Оркам повезло, что в дозоре оказался воин до этого ходивший в поход на юге. Он и узнал следы - это были хозяева этих степей, вольные кочевники. Сами орки тоже были равнинными жителями, но их степи - с буйной высокой травой, были совсем не такими, как здешние - почти всегда желтые, с большими потрескавшимися от жары проплешинами солончаков. Иногда они встречались со своими соседями, и вынесли из этих встреч одно - лучше не связываться с этими дикими племенами.
Простодушные дикари реагировали всегда прямолинейно - на доброту добротой, а на зло еще большим злом. Их главное правило гласило - нельзя оставить неотомщенным причиненное зло. Поэтому месть занимала очень большое место в их жизни. Когда не было внешних врагов, они сводили счеты между племенами, иногда полностью вырезая какой-нибудь род, но, если появлялся обидчик из чужаков, тут же забывались собственные распри и начиналась война против общего врага. При этом до полного отмщения.
Оркам ничего не стоило раздавить этих воинственных наездников - мощь Орды была несравнима с силами диких племен - но для этого надо было сначала найти их и заставить биться. Они никогда не вступали в прямое столкновение с войском, а нападали, убивали, сколько могли и опять уносились вглубь своих выжженных степей, заманивая врага на верную смерть.
Однако в этих гиблых равнинах, кроме золота, одетого на воинах и женщинах племени, которые сражались не хуже воинов, нечего было захватывать, поэтому после двух-трех разведочных походов орки больше сюда не совались. Они просто сделали вид, что кочевников не существует, и направили все свое внимание на богатые земли эльфов и людей на западе.
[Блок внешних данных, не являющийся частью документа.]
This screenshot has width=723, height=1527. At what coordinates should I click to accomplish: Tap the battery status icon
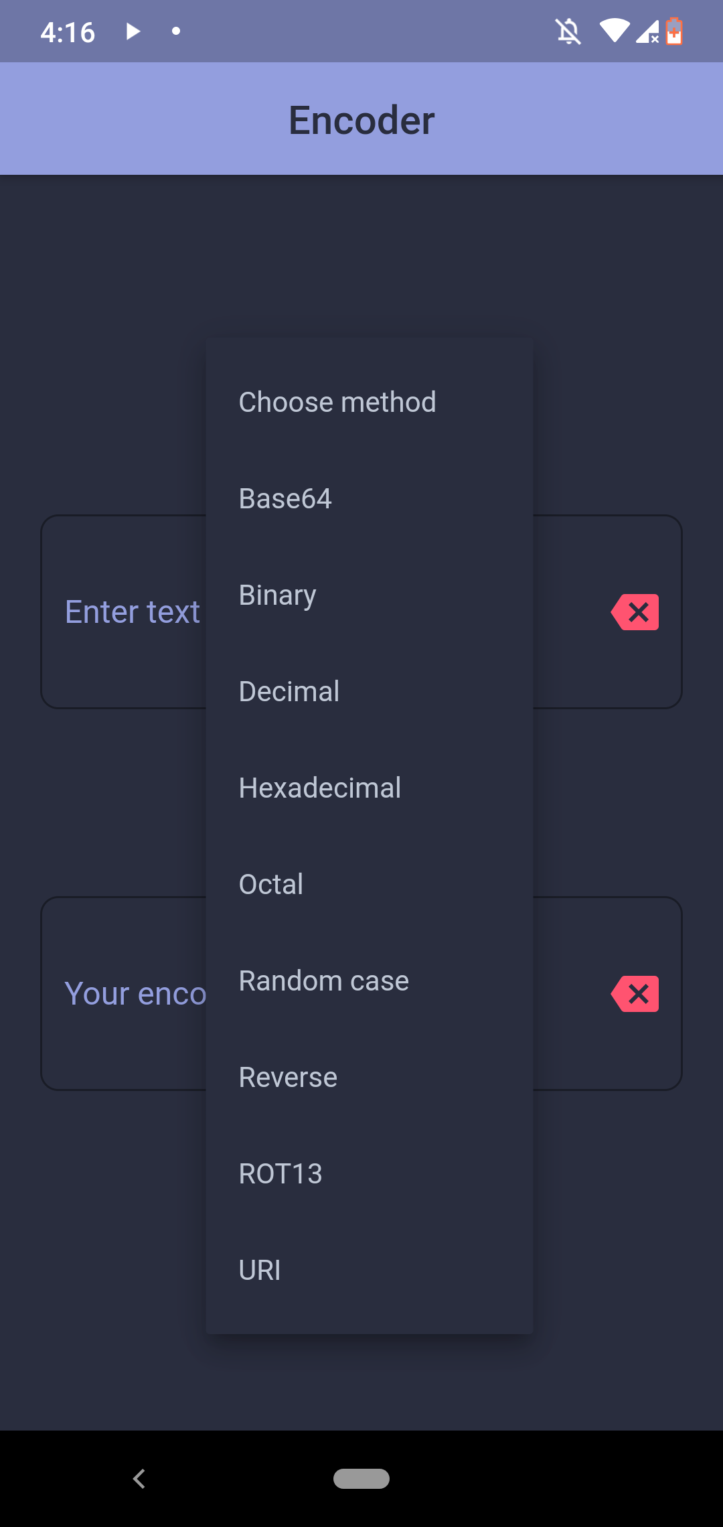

В тысяче нашелся не один воин, знавший об этих дикарях, да и сам Борезга по праву приближенности к Хорузару, принявший командование над тысячей, тоже был наслышан про неприкасаемых кочевников. Тревоги добавил и шаман, Арагуз потребовал, чтобы никто не смел напасть на дикарей, даже случайно - иначе здесь, в их вотчине, степняки от них уже не отстанут. Он даже предложил план, задобрить кочевников, поднеся им богатые подарки. Это бы приносило им двойную выгоду, во-первых, кочевники не стали бы нападать, а во-вторых, они бы могли сопроводить орков до их цели.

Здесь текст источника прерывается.